2. Treffen die Prozessparteien in einem Vergleich eine Kostenregelung hinsichtlich der" Kosten des Rechtsstreits" einerseits und der "Vergleichsgebühr" andererseits, so bezieht sich die letztgenannte Bestimmung bei Fehlen abweichender Anhaltspunkte auf die Einigungsgebühr nach Nr. 1000 RVG-VV.
Verfahrensgang
LG Magdeburg (Beschluss vom 13.04.2010; Aktenzeichen 36 O 240/08) |
Tenor
Auf die sofortige Beschwerde der Klägerin wird der Kostenfestsetzungsbeschluss II. Instanz der Rechtspflegerin des LG Magdeburg vom 13.4.2010 teilweise geändert und wie folgt neu gefasst:
Die von der Beklagten an die Klägerin auf Grund des Beschlusses des OLG Naumburg vom 26.11.2009 zu erstattenden Kosten werden auf 3.164,30 EUR nebst Zinsen i.H.v. 5 Prozentpunkten über dem Basiszinssatz auf 730,60 EUR seit dem 7.12.2009 und auf weitere 2.433,70 EUR seit dem 15.1.2010 festgesetzt.
Die Kosten des Beschwerdeverfahrens trägt die Beklagte.
Der Streitwert für das Beschwerdeverfahren wird auf 1.335,50 EUR festgesetzt.
Gründe
I. Durch Kostenfestsetzungsbeschluss vom 13.4.2010 hat die Rechtspflegerin die von der Beklagten an die Klägerin für die zweite Instanz zu erstattenden Kosten auf 1.828,80 EUR nebst Zinsen i.H.v. 5 Prozentpunkten über dem Basiszinssatz seit dem 7.12.2009 auf einen Betrag von 730,60 EUR und seit dem 15.1.2010 auf einen Betrag von 1.098,20 EUR festgesetzt.
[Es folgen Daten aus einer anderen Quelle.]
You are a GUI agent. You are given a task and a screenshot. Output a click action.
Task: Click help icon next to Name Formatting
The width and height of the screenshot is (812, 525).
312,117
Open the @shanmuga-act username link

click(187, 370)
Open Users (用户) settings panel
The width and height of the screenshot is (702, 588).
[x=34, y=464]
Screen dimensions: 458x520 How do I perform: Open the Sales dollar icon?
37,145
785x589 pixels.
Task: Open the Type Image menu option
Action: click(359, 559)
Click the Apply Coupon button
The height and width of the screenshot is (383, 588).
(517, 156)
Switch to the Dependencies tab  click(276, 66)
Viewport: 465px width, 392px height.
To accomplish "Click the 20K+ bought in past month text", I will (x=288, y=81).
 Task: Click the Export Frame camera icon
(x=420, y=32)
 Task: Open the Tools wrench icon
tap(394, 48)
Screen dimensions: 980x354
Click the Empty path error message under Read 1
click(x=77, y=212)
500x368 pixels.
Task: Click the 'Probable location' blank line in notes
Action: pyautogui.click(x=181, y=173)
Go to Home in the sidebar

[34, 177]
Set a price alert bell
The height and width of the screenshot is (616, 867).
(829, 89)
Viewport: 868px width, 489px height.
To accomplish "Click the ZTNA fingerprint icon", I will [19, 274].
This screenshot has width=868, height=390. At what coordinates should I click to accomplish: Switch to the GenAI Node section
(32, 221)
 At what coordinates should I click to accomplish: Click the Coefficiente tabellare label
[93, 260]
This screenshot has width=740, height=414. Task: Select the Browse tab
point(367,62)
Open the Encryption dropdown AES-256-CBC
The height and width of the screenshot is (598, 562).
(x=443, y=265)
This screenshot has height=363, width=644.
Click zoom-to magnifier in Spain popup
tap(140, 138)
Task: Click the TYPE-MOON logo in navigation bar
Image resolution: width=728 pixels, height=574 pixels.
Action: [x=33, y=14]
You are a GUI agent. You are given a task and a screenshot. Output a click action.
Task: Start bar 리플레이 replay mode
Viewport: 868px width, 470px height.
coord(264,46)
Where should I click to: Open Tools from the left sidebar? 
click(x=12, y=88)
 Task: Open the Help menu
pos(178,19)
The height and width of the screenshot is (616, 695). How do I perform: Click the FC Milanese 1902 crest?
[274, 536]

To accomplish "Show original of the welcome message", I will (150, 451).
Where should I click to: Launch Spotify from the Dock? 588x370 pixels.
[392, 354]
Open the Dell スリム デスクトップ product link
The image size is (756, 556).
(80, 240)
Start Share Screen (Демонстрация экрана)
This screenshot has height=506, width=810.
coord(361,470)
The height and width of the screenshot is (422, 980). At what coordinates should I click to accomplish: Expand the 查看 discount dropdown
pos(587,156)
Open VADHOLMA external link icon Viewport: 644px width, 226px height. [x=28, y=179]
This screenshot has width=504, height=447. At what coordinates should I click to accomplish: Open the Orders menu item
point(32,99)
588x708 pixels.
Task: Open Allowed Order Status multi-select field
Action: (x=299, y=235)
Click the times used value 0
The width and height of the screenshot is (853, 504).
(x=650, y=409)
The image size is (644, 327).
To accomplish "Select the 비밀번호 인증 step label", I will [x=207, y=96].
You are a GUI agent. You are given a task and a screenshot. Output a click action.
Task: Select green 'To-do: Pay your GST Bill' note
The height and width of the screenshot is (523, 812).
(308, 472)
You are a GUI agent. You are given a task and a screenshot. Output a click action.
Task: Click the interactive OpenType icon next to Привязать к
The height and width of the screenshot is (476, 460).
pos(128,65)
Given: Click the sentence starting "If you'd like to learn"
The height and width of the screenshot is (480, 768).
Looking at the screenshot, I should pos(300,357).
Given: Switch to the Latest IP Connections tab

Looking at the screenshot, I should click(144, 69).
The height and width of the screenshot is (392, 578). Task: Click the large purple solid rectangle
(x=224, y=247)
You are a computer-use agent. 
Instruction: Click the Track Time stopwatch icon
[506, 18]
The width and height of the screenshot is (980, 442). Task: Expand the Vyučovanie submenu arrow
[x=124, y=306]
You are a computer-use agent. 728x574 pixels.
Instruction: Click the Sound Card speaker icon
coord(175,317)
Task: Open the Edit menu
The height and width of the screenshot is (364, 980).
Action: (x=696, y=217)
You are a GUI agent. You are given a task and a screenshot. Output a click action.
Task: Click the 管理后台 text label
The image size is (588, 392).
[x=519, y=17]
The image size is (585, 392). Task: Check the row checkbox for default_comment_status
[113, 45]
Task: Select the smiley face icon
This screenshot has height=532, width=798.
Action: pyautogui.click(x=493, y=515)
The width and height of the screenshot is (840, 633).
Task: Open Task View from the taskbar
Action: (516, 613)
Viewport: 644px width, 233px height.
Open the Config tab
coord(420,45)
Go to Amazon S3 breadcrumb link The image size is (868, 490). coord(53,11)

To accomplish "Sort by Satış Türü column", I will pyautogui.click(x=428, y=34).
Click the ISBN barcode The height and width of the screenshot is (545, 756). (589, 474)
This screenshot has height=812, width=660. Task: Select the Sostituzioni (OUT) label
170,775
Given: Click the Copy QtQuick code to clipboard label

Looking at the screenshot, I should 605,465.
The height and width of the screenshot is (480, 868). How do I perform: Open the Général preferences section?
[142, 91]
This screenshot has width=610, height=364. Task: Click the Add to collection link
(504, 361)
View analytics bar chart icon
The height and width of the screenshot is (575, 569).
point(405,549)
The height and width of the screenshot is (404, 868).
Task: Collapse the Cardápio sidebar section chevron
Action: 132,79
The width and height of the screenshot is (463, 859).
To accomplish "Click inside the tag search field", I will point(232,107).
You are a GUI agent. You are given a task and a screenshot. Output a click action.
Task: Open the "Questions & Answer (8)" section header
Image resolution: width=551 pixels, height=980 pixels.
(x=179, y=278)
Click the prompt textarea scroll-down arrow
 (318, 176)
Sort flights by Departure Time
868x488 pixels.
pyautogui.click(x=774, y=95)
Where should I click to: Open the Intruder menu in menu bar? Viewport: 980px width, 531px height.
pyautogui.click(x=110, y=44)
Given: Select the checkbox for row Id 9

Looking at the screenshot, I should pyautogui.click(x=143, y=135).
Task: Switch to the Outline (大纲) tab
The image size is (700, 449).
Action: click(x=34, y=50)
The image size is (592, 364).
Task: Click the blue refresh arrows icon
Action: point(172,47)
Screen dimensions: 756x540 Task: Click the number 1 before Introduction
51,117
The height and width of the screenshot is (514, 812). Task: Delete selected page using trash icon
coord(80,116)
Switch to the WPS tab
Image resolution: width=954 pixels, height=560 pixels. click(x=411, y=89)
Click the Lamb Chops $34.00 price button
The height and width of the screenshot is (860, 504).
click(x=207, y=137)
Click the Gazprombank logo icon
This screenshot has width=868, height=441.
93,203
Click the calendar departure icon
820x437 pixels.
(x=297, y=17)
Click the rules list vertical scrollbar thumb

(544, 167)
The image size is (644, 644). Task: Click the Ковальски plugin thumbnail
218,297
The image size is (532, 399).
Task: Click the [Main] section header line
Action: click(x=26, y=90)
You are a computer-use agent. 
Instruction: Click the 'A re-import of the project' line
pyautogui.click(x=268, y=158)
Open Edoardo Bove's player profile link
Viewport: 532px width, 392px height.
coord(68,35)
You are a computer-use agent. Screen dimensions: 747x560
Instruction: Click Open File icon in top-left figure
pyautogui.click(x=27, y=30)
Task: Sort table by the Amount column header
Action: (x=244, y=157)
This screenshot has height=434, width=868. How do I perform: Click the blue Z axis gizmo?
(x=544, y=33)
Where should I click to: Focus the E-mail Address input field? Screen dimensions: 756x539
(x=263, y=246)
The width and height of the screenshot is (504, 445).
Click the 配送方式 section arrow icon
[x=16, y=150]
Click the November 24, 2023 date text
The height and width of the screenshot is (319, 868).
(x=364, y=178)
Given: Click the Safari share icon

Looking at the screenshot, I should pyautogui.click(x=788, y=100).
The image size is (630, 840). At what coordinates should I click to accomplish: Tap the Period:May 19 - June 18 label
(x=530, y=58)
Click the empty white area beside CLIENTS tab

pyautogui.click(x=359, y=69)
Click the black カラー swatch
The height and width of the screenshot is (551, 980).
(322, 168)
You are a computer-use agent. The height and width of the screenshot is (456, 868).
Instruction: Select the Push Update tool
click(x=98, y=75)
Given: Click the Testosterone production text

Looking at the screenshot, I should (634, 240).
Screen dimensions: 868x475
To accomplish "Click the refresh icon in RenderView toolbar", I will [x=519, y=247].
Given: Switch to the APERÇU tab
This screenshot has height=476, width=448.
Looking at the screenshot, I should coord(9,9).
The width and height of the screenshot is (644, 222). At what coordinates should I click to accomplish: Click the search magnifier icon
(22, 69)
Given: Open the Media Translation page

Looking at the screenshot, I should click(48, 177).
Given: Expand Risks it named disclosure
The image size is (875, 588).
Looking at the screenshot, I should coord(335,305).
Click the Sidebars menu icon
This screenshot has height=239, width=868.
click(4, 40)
Der Kostenerstattung liegt ein Prozessvergleich zugrunde, dessen Zustandekommen der 10. Zivilsenat des OLG durch Beschluss vom 26.11.2009 gem. § 278 Abs. 6 ZPO festgestellt hat. In dem Vergleich haben sich die Parteien sowohl über die in dem Rechtsstreit geltendgemachte Klageforderung i.H.v. 20.880 EUR (Lizenzgebühren für 2006) als auch über bis dahin nicht rechtshängige Ansprüche i.H.v. 42.820 EUR (Lizenzgebühren für 2007 und 2008) verständigt. Hinsichtlich der Kosten heißt es u.a. in Ziff. 2 Satz 2 des Vergleichs:
"Die Kosten für das Berufungsverfahren trägt die Beklagte und Berufungsklägerin, mit Ausnahme der Vergleichsgebühr, diese trägt jede Partei selbst."
In Anbetracht dieser Kostenregelung hat die Rechtspflegerin bei der Festsetzung lediglich eine Verfahrens- sowie eine Terminsgebühr nach einem Gegenstandswert von 20.880 EUR berücksichtigt und die Erstattung darüber hinausgehender Gebühren nach einem Gegenstandwert von insgesamt 63.700 EUR abgelehnt.
Gegen diesen ihr am 26.4.2010 zugestellten Beschluss hat die Klägerin mit Schriftsatz vom 27.4.2010, der am 4.5.2010 beim LG eingegangen ist, sofortige Beschwerde eingelegt. Sie hat, entsprechend ihrem Schriftsatz vom 14.1.2010, die Festsetzung von der Beklagten zu erstattender Kosten i.H.v. insgesamt 3.164,30 EUR begehrt. Die Rechtspflegerin hat in ihrem Beschluss vom 2.6.2010 der Beschwerde nicht abgeholfen und die Sache dem OLG zur Entscheidung vorgelegt.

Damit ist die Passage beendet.